## [SOURCE PASSAGE]
· · · · · · ·

It was on the flight from New York to Europe with Charlie that Mark had time to consider the forthcoming encounter and wonder what the two other ‘babies’ might be like. ‘My first thought was that they were two random individuals who had nothing in common with me apart from our age and where and how we were born. I told myself not to build up too many expectations. I talked myself down and said it will be nice, but they’re probably not people you’d want to live next door to.’

The officials and organisers at Mauthausen warmly welcomed the ‘babies’ when they arrived and arranged for them to be put up in hotels in Linz before the daylong commemoration services began the following morning. Within hours of settling in, the three of them arranged to meet at a café on the historic main square for which Hitler had once had such grand plans; each of them felt surprisingly nervous.

Eva and her husband Malcolm arrived early, took their seats at a table and waited. Hana walked in first with her husband and then Mark and Charlie arrived.

· · · · · · ·

## [EXTRACTED ENTRIES]
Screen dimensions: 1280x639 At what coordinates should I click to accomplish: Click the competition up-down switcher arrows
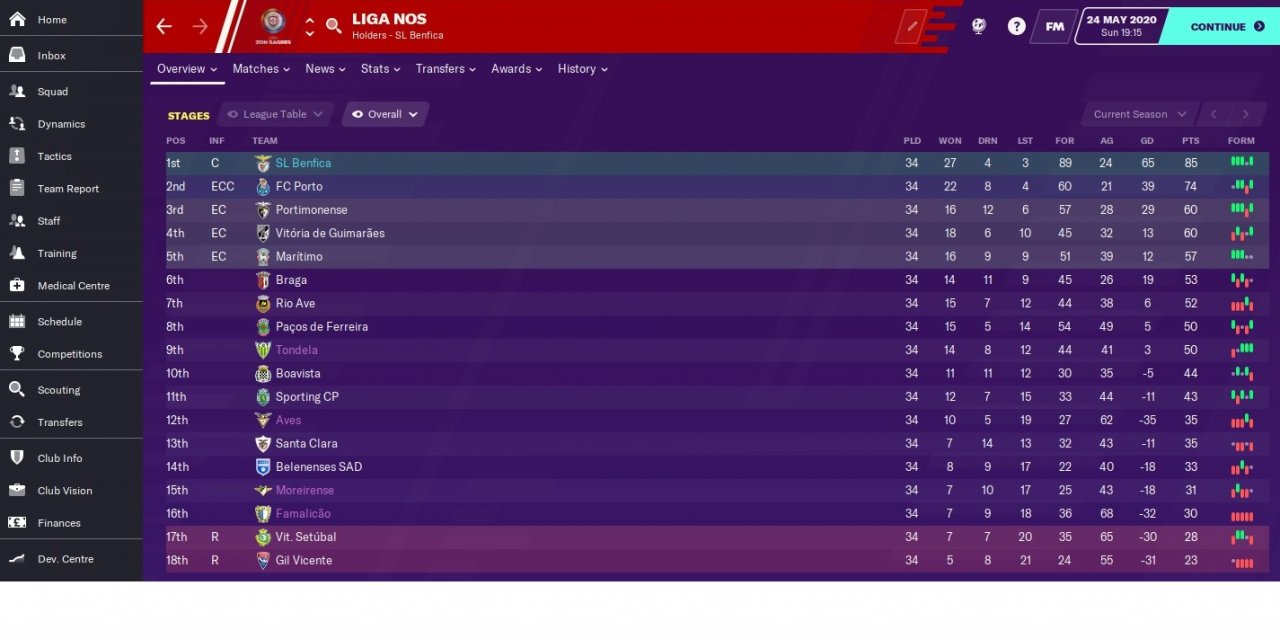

· · · · · · ·

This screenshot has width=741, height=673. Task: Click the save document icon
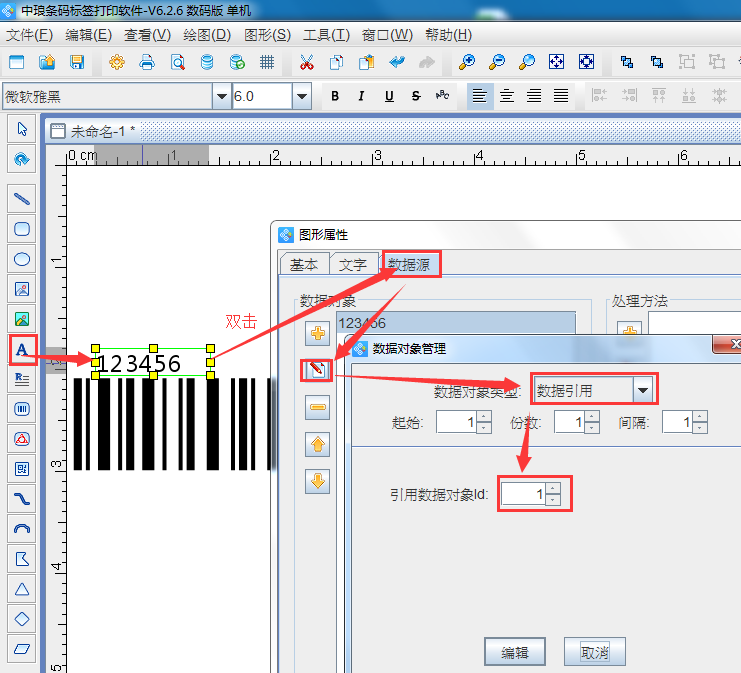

· · · · · · ·

## [WORK REQUIRED]
Reproduce the passage about the three "babies" meeting in Linz word for word, from start to finish.

## [OUTPUT]
It was on the flight from New York to Europe with Charlie that Mark had time to consider the forthcoming encounter and wonder what the two other ‘babies’ might be like. ‘My first thought was that they were two random individuals who had nothing in common with me apart from our age and where and how we were born. I told myself not to build up too many expectations. I talked myself down and said it will be nice, but they’re probably not people you’d want to live next door to.’

The officials and organisers at Mauthausen warmly welcomed the ‘babies’ when they arrived and arranged for them to be put up in hotels in Linz before the daylong commemoration services began the following morning. Within hours of settling in, the three of them arranged to meet at a café on the historic main square for which Hitler had once had such grand plans; each of them felt surprisingly nervous.

Eva and her husband Malcolm arrived early, took their seats at a table and waited. Hana walked in first with her husband and then Mark and Charlie arrived.